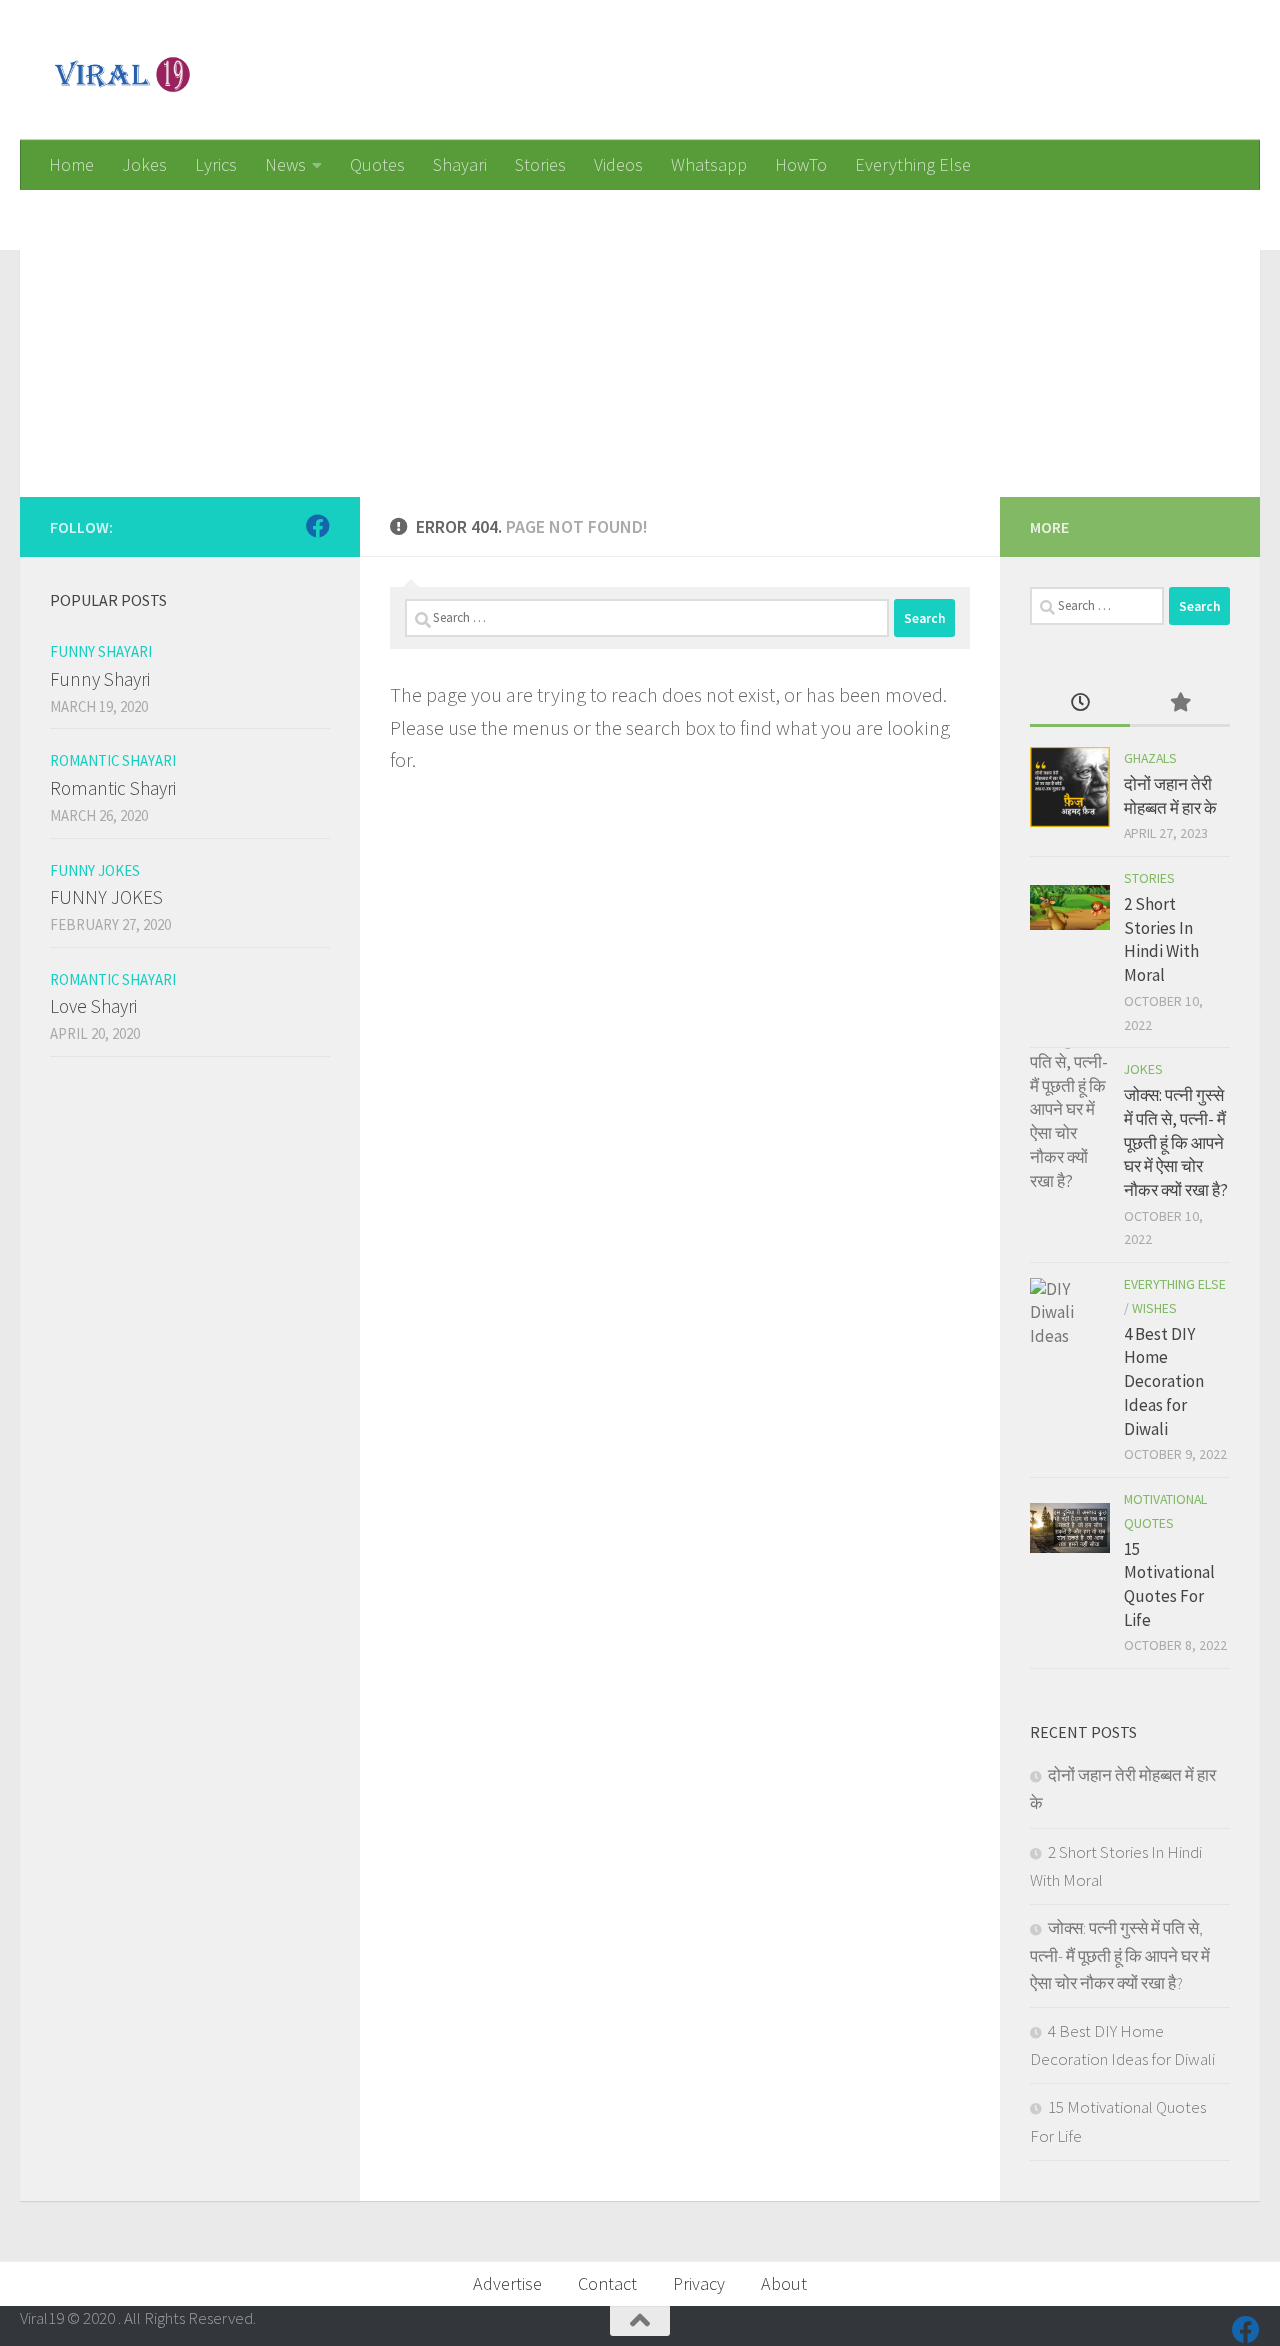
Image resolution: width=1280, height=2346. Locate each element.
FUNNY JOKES (106, 897)
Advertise (507, 2283)
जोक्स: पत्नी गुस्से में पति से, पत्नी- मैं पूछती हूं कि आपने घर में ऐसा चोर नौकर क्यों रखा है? (1176, 1142)
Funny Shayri (100, 679)
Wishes (1154, 1308)
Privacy (699, 2283)
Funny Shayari (101, 651)
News (285, 164)
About (784, 2283)
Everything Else (913, 164)
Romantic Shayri (113, 788)
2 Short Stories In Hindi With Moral (1161, 939)
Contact (607, 2283)
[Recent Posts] (1080, 704)
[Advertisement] (620, 330)
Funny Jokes (95, 870)
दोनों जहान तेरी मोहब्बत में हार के (1170, 796)
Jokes (144, 164)
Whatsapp (709, 164)
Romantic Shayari (113, 760)
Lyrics (216, 164)
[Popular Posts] (1180, 704)
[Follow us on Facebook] (318, 526)
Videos (618, 164)
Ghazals (1150, 758)
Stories (540, 164)
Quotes (377, 164)
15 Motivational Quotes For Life (1169, 1584)
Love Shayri (93, 1006)
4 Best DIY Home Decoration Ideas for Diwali (1164, 1381)
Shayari (460, 164)
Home (71, 164)
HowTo (801, 164)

* * * * * * *

THE TASK -
Scan the data above for the word "Quotes", then copy every line that holds it.

ANSWER SECTION -
Quotes (377, 164)
15 Motivational Quotes For Life (1169, 1584)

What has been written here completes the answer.